Reproducibility Index

Notice: The reproducibility variables underlying each score are classified using an automated LLM-based pipeline, validated against a manually labeled dataset. LLM-based classification introduces uncertainty and potential bias; scores should be interpreted as estimates. Full accuracy metrics and methodology are described in Coakley et alK. L. Coakley, T. Snelleman, H. Hoos, and O. E. Gundersen, "The embrace of open science: An analysis of a decade of AI research and 56 800 conference papers," Under Review, 2026..
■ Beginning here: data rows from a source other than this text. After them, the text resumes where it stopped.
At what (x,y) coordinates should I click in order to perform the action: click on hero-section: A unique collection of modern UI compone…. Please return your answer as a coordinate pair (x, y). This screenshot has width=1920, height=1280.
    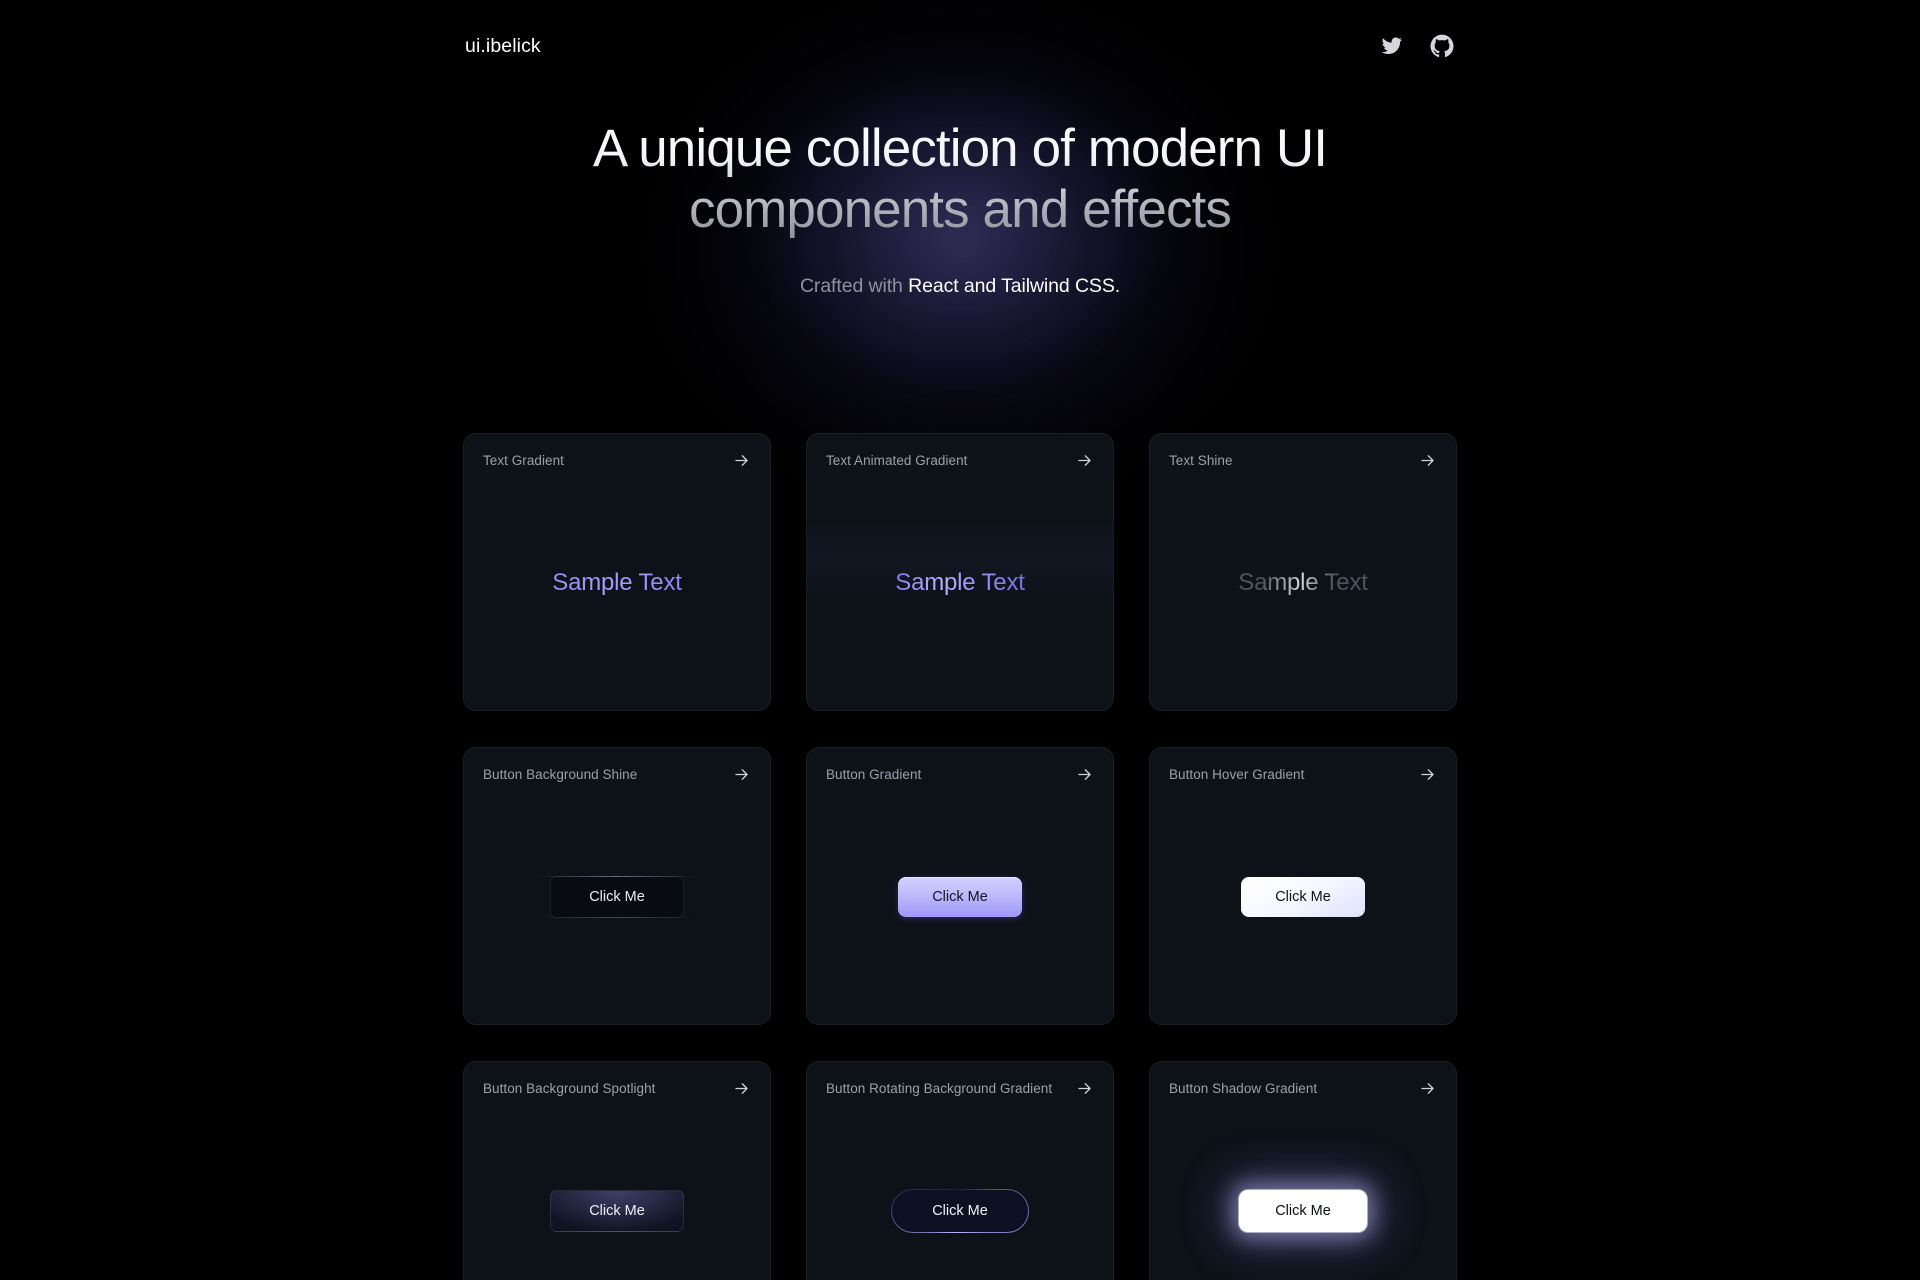
    Looking at the image, I should click on (960, 208).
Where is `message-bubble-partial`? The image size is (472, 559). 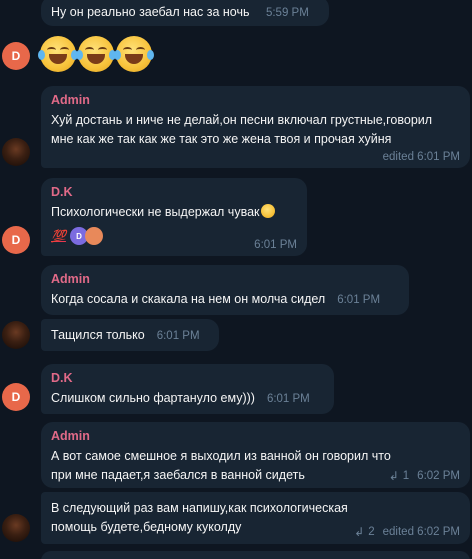
message-bubble-partial is located at coordinates (256, 555).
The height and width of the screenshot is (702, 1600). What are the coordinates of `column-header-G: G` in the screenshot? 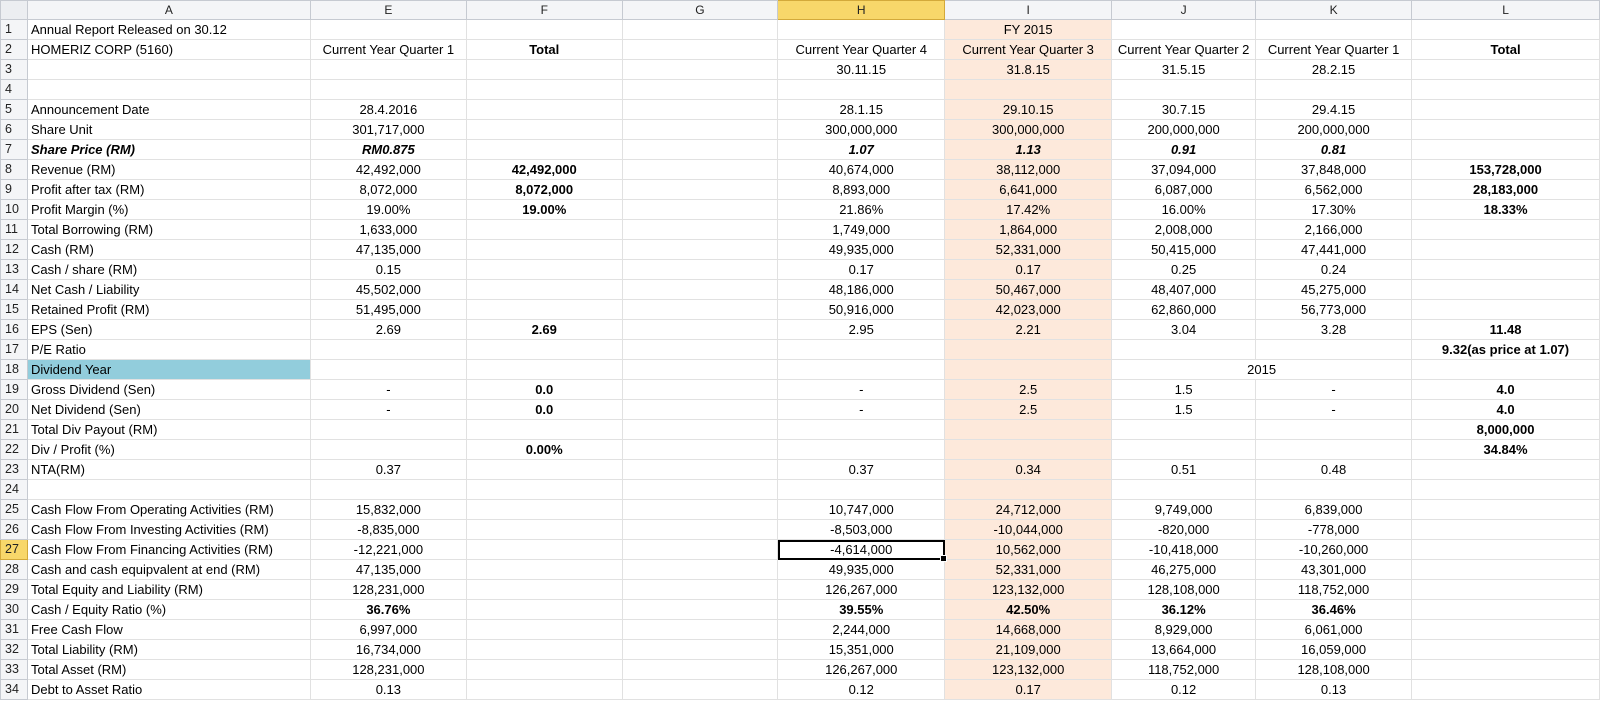 It's located at (700, 10).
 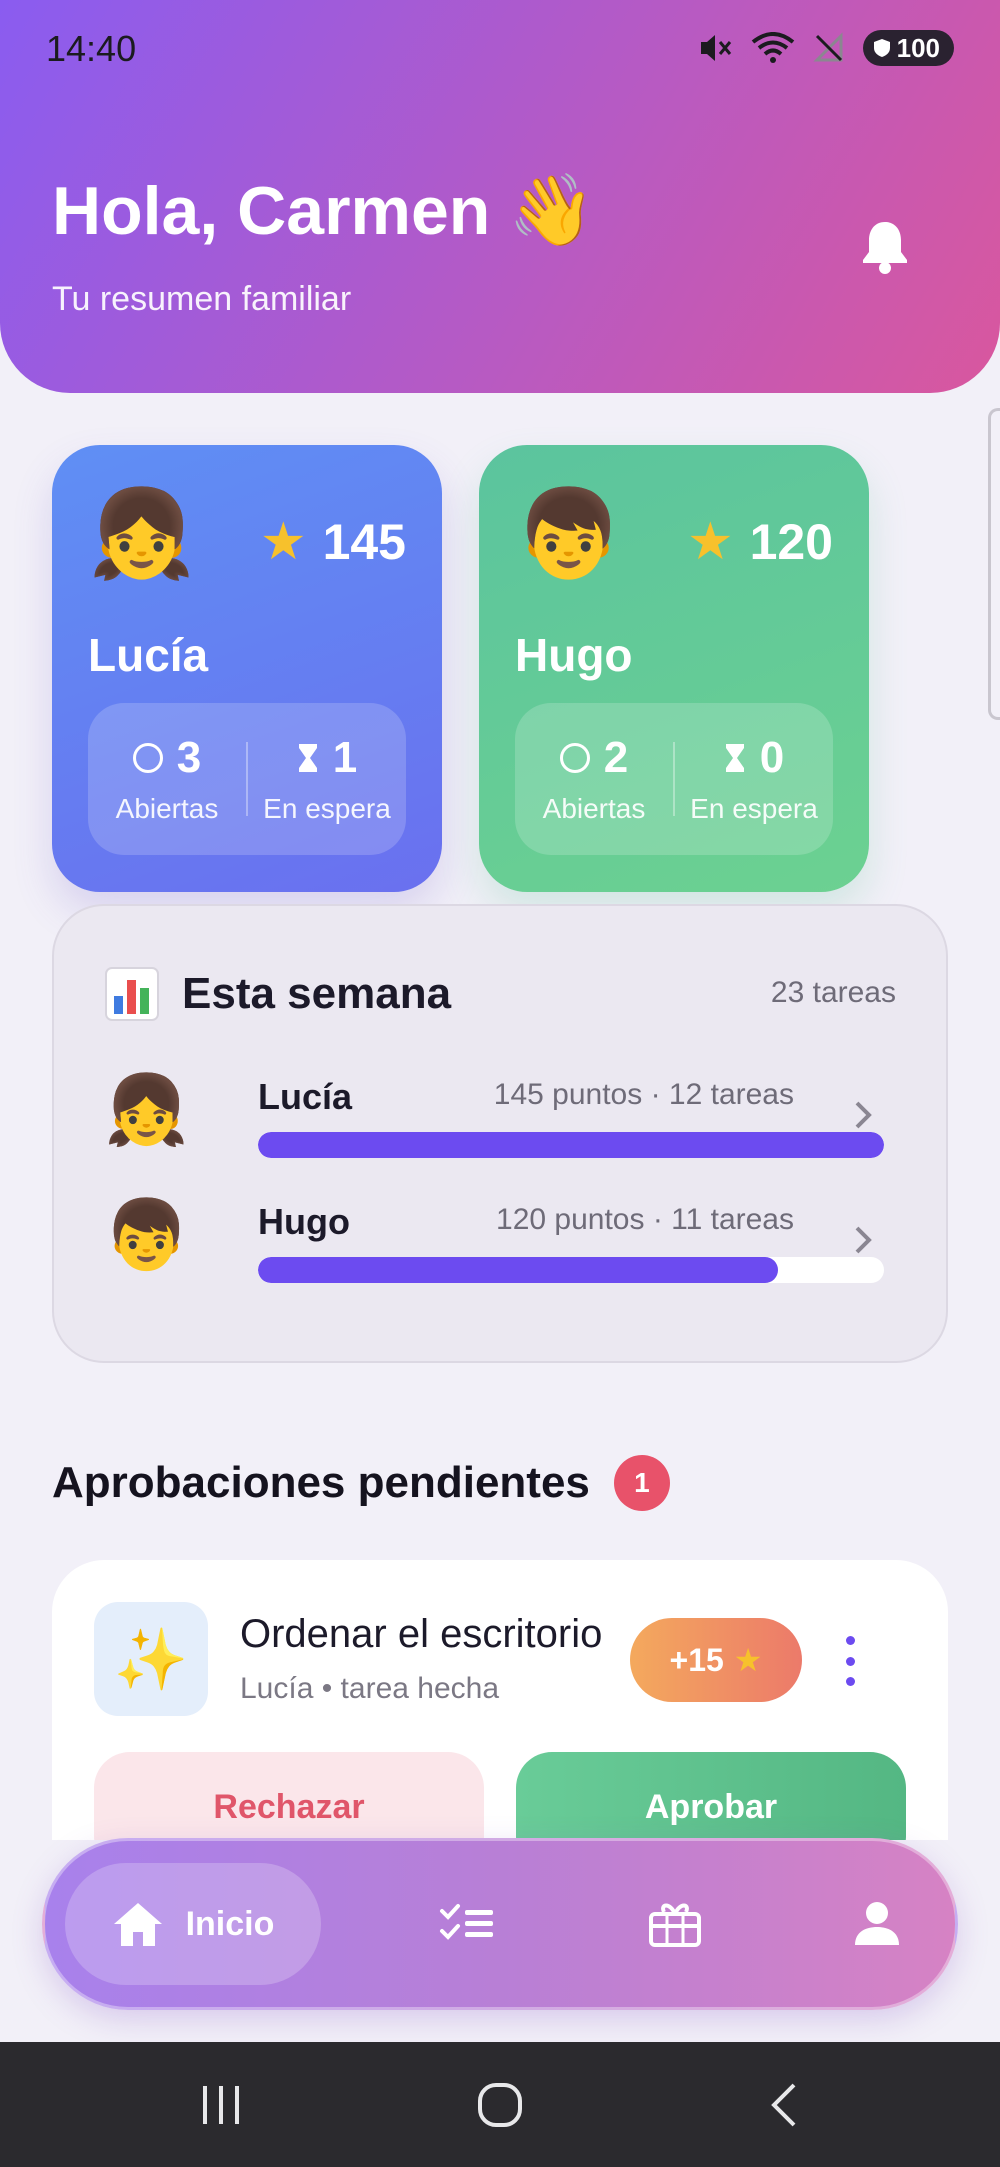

MODEL SHAPLEY: Find Your Ideal Parameter Player via One Gradient Backpropagation

Authors: Chu Xu, Xinke Jiang, Rihong Qiu, Jiaran Gao, Junfeng Zhao

NeurIPS 2025 | Venue PDF | LLM Run Details

Reproducibility Variable	Result	LLM Response
Research Type	Experimental	In this section, we conduct a series of experiments to evaluate the performance of MODEL SHAPLEY against several mainstream neuron importance localization baselines. We perform evaluations in both CV and NLP settings, focusing on three key strategies: deactivation during inference, targeted fine-tuning during training, and model compression. Moreover, we also explore the effects of applying these strategies at different parameter unit granularities, such as neurons, layers, and attention heads. Further experimental details and results are provided in Appendix H.
Researcher Affiliation	Academia	1Key Laboratory of High Confidence Software Technologies, Ministry of Education, Beijing, China 2Center on Frontiers of Computing Studies, Peking University, Beijing, China 3National Engineering Research Center For Software Engineering, Peking University, Beijing, China 4School of Computer Science, Peking University, Beijing, China 5Big Data Technology Research Center, Nanhu Laboratory, Jiaxing, China
Pseudocode	Yes	Algorithm 1 Shapley-Guided Quantization with Corrected Hessian Algorithm 2 Parameter-wise Shapley Value Estimation with Gradient Similarity
Open Source Code	Yes	https://github.com/Artessay/Model Shapley
Open Datasets	Yes	Datasets. We utilize a grade school math dataset GSM8K and a multitask language understanding dataset MMLU for NLP tasks to evaluate language transformer models, and use image classification datasets CIFAR-100 and Image Net for vision transformer models in CV tasks.
Dataset Splits	Yes	In the experimental data processing phase, we strictly adhere to the original training-test set splits provided for each dataset to ensure the reproducibility of results and comparability with prior studies. Specifically, for the original training set of each dataset, we further employ stratified random sampling to partition it into a training subset and a validation subset at an 80%:20% ratio.
Hardware Specification	Yes	All NLP tasks and CV tasks are tested on an Ubuntu server equipped with 8 NVIDIA A100 GPUs with 80GB memory, and quantization tasks are tested on an Ubuntu server equipped with 8 NVIDIA 4090 GPUs with 48GB memory.
Software Dependencies	Yes	We use Py Torch 2.6.0 library to implement all the algorithms based on the open-source Hugging Face transformers [67] codebase.
Experiment Setup	Yes	For the training experiments, The activative ratio is set to 0.1 for all tasks. We conduct NLP tasks with a learning rate of 3e-5, a max gradient norm of 1.0, a warmup ratio of 1e-3, a batch size of 16 for GSM8K dataset and 8 for MMLU dataset, a gradient accumulation steps of 4, a cutoff length of 1024 for GSM8K dataset and 2048 for MMLU dataset, a max respoonse length of 1024, and 1 epochs. And CV tasks are conducted with a learning rate of 1e-5, a weight decay of 1e-4, a batch size of 512, max epochs of 50 and use early stop strategy with patience of 5 epochs.